(A data block)
● ● ●

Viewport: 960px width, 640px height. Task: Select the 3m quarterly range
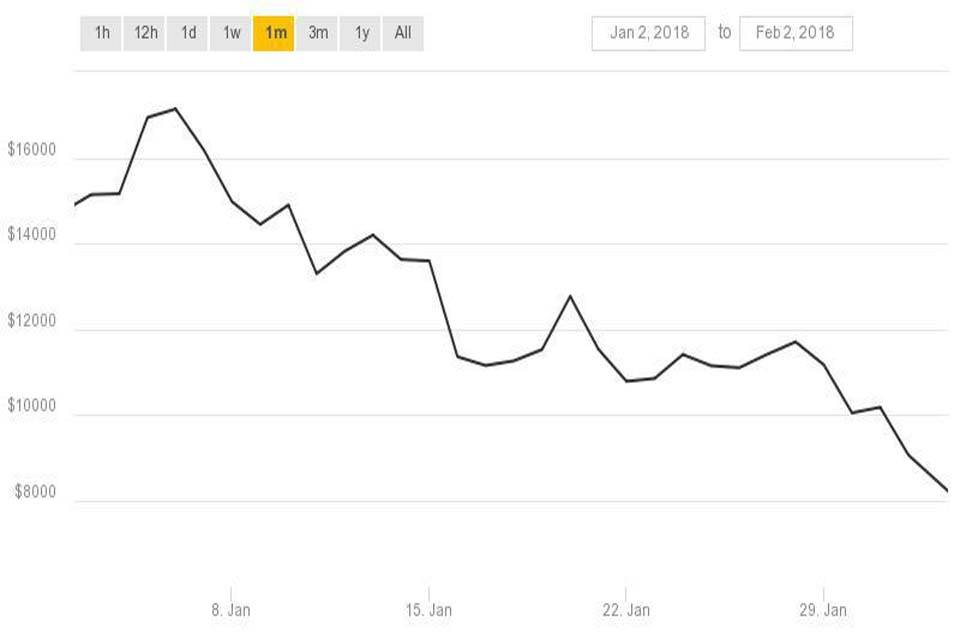click(317, 31)
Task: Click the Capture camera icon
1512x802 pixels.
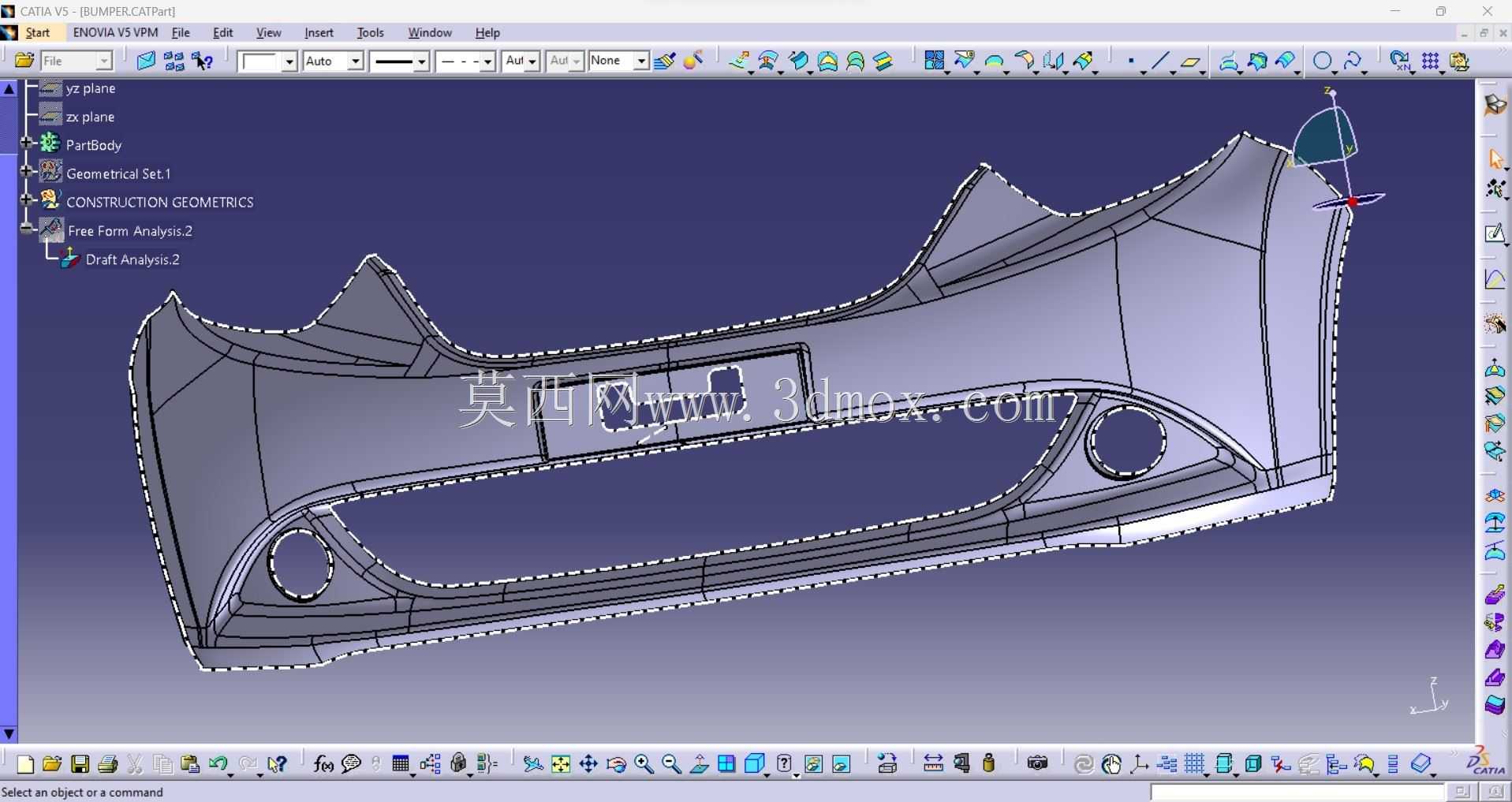Action: click(x=1038, y=763)
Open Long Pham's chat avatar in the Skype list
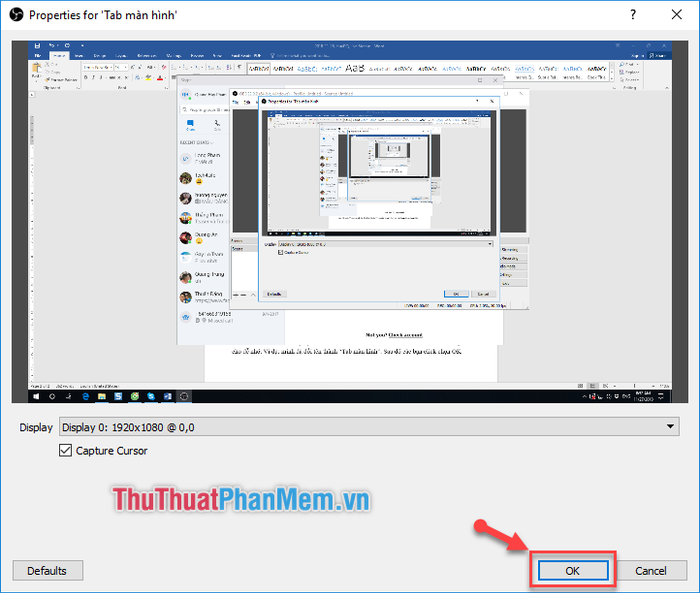 (186, 158)
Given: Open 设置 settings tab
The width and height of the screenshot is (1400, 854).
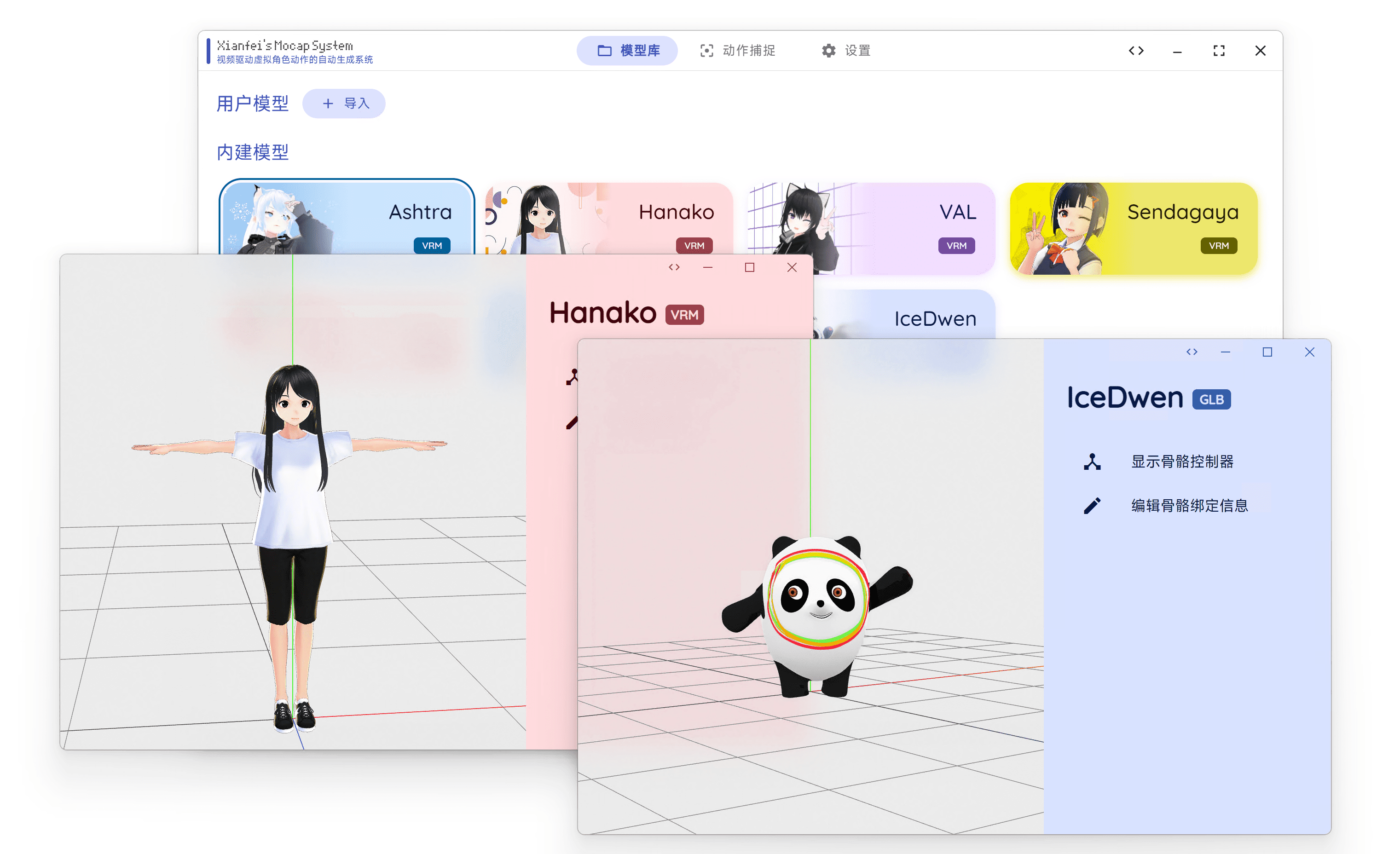Looking at the screenshot, I should pyautogui.click(x=846, y=51).
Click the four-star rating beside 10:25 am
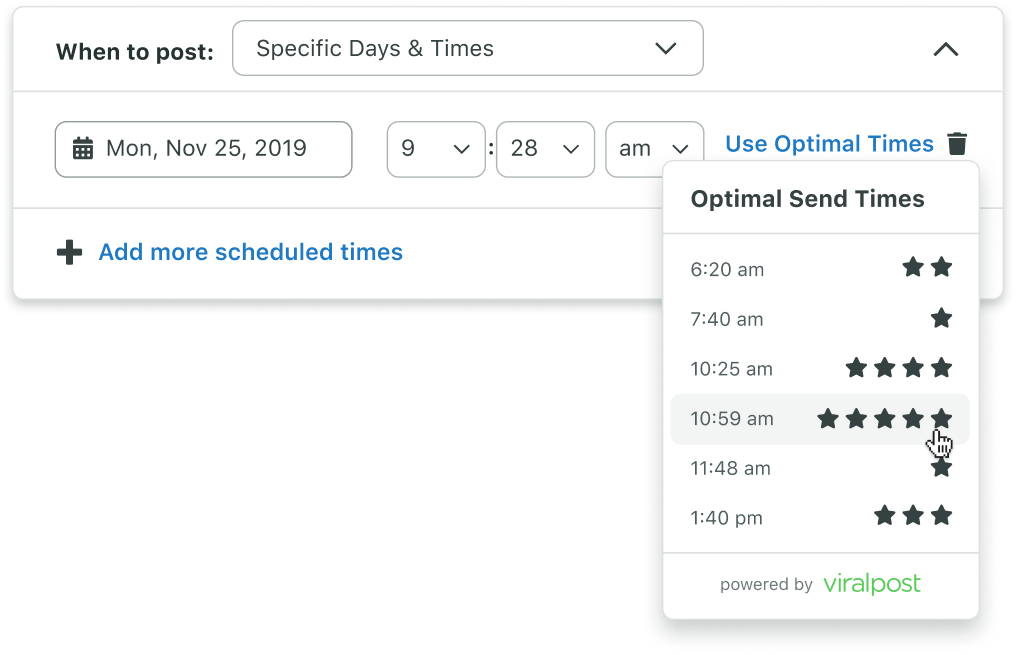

● ● ●

Copy the records above word for word, leaving out the pictures.

#### [THE OUTPUT]
Viewport: 960px width, 640px height. Task: Select the 3m quarterly range
click(317, 31)
Task: Click the Capture camera icon
1512x802 pixels.
Action: click(x=1038, y=763)
Open Long Pham's chat avatar in the Skype list
 (186, 158)
Given: Open 设置 settings tab
The width and height of the screenshot is (1400, 854).
Looking at the screenshot, I should pyautogui.click(x=846, y=51).
Click the four-star rating beside 10:25 am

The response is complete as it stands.